Typically, the load placed into the chamber with the chemical indicator comprises medical devices in a non-sterile state. Therefore, after the sterilization procedure has been ended, the medical devices may be removed from the chamber in a sterile state.
In further variations of the method, determination of the color values and subsequent color values may include a step of averaging the image of the chemical indicator to create an averaged image such that the steps of determining these color values includes determining the color values of the averaged images.
In some variations of the method, the color value comprises an a* value of the Lab color model. In these variations, the color-value threshold value comprises an a* value between approximately −9 and 9, such as approximately 0. In other variations of the method, the color value comprises a grayscale value. In these variations, the color-value threshold comprises a grayscale value between approximately 50% to approximately 60% black, such as approximately 54%.
Any of the examples or embodiments described herein may include various other features in addition to or in lieu of those described above. The teachings, expressions, embodiments, examples, etc., described herein should not be viewed in isolation relative to each other. Various suitable ways in which the teachings herein may be combined should be clear to those skilled in the art in view of the teachings herein.
Having shown and described exemplary embodiments of the subject matter contained herein, further adaptations of the methods and systems described herein may be accomplished by appropriate modifications without departing from the scope of the claims. In addition, where methods and steps described above indicate certain events occurring in certain order, it is intended that certain steps do not have to be performed in the order described but in any order as long as the steps allow the embodiments to function for their intended purposes. Therefore, to the extent there are variations of the invention, which are within the spirit of the disclosure or equivalent to the inventions found in the claims, it is the intent that this patent will cover those variations as well. Some such modifications should be apparent to those skilled in the art. For instance, the examples, embodiments, geometrics, materials, dimensions, ratios, steps, and the like discussed above are illustrative. Accordingly, the claims should not be limited to the specific details of structure and operation set forth in the written description and drawings.

Claims

1. A method of assessing an efficacy of a sterilization procedure performed by a sterilization apparatus comprising a chamber, the method comprising:

placing a chemical indicator in the chamber;

commencing a sterilization procedure;

obtaining an image of the chemical indicator using a digital imaging device;

determining a color value of the image of the chemical indicator;

comparing the color value to a color-value threshold;

determining that the color value passed the color-value threshold; and

automatically ending the sterilization procedure following a determination that the color value has passed the color-value threshold.

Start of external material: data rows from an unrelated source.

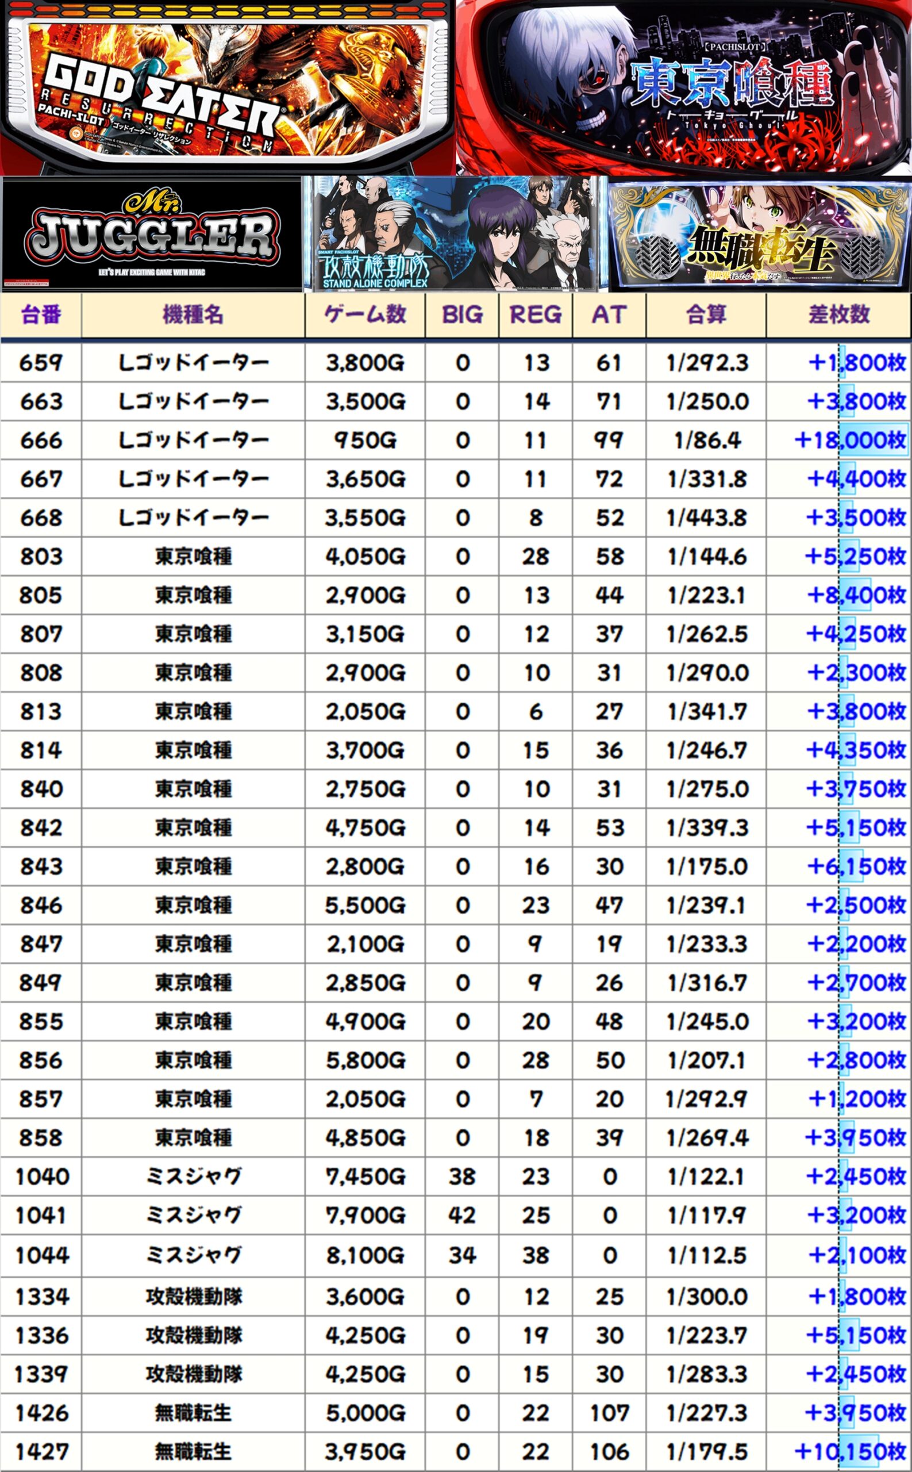Screen dimensions: 912x1472
Task: Click the +10,150枚 value for machine 1427
Action: point(850,1451)
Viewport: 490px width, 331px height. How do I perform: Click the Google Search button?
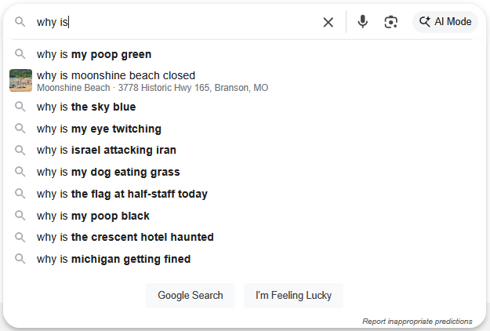tap(191, 296)
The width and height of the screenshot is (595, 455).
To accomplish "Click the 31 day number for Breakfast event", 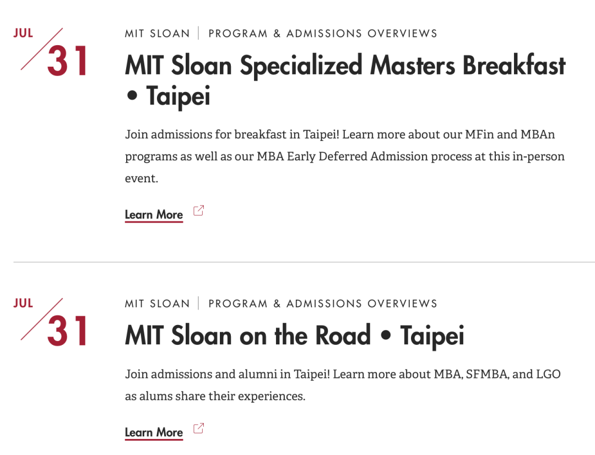I will (68, 61).
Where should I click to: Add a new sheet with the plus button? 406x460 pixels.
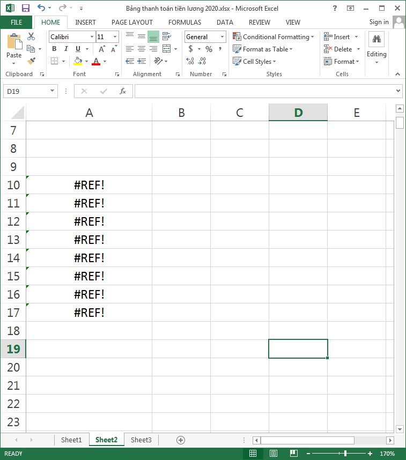coord(181,440)
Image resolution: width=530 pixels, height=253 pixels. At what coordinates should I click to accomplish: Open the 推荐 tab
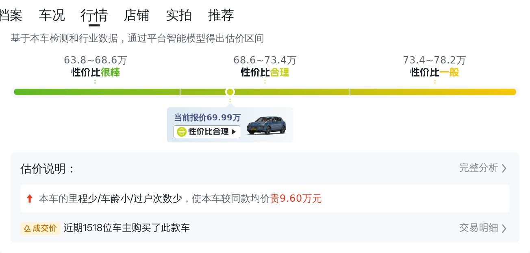[x=221, y=15]
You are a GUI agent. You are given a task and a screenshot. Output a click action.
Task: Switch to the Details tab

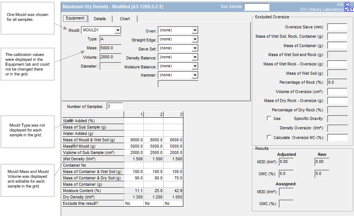coord(99,19)
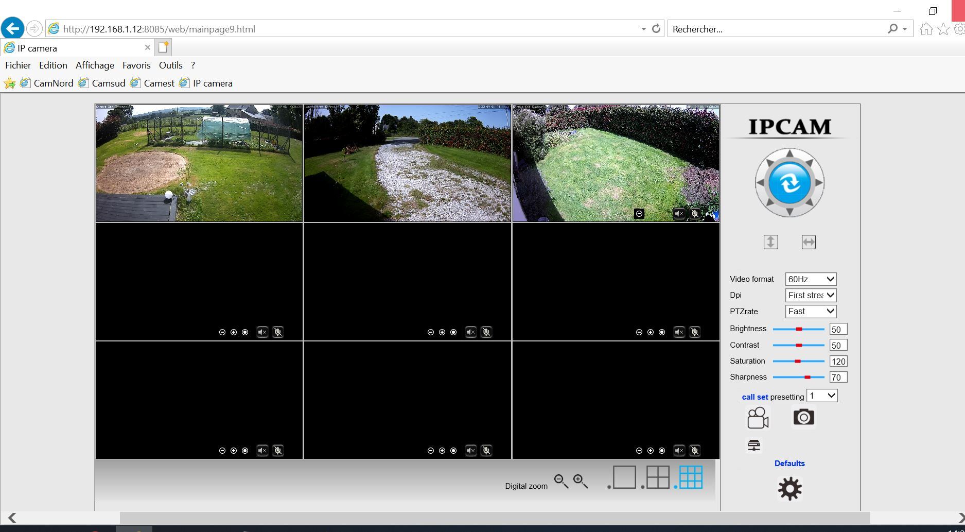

2. The method of claim 1, further comprising automatically opening a door of the chamber after the sterilization procedure has ended.

3. The method of claim 2, further comprising:

placing an instrument in a non-sterile state in the chamber proximate to the chemical indicator before commencing the sterilization procedure; and

removing the instrument in a sterile state from the chamber after the sterilization procedure has ended.

4. The method of claim 1, further comprising averaging the image of the chemical indicator to create an averaged image such that the step of determining the color value of the image comprises determining the color value of the averaged image.

5. The method of claim 4, wherein the color value comprises an a* value.

6. The method of claim 5, wherein the color-value threshold comprises an a* value between approximately −9 and 9.

7. The method of claim 6, wherein the color-value threshold comprises an a* value of approximately 0.

8. (canceled)

9. The method of claim 4, wherein the color value comprises a grayscale value.

10. The method of claim 9, wherein the color-value threshold comprises a grayscale value that is between approximately 50% to approximately 60% black.

11. The method of claim 10, wherein the color-value threshold comprises a grayscale value of approximately 54%.

12. (canceled)

13. A method of assessing an efficacy of a sterilization procedure performed by a sterilization apparatus comprising a chamber, the method comprising:

placing a chemical indicator in the chamber;

commencing a sterilization procedure;

obtaining an image of the chemical indicator using a digital imaging device;

determining a color value of the image of the chemical indicator;

comparing the color value to a predetermined color-value threshold;

determining that the color value has not passed the color-value threshold;

waiting for a dwell time;

introducing a volume of sterilant into the chamber;

obtaining a subsequent image of the chemical indicator using the digital imaging device;

determining a subsequent color value of the subsequent image of the chemical indicator;

determining that the subsequent color value of the subsequent image of the chemical indicator has passed the color-value threshold; and

automatically ending the sterilization procedure following a determination that the subsequent color value has passed the color-value threshold.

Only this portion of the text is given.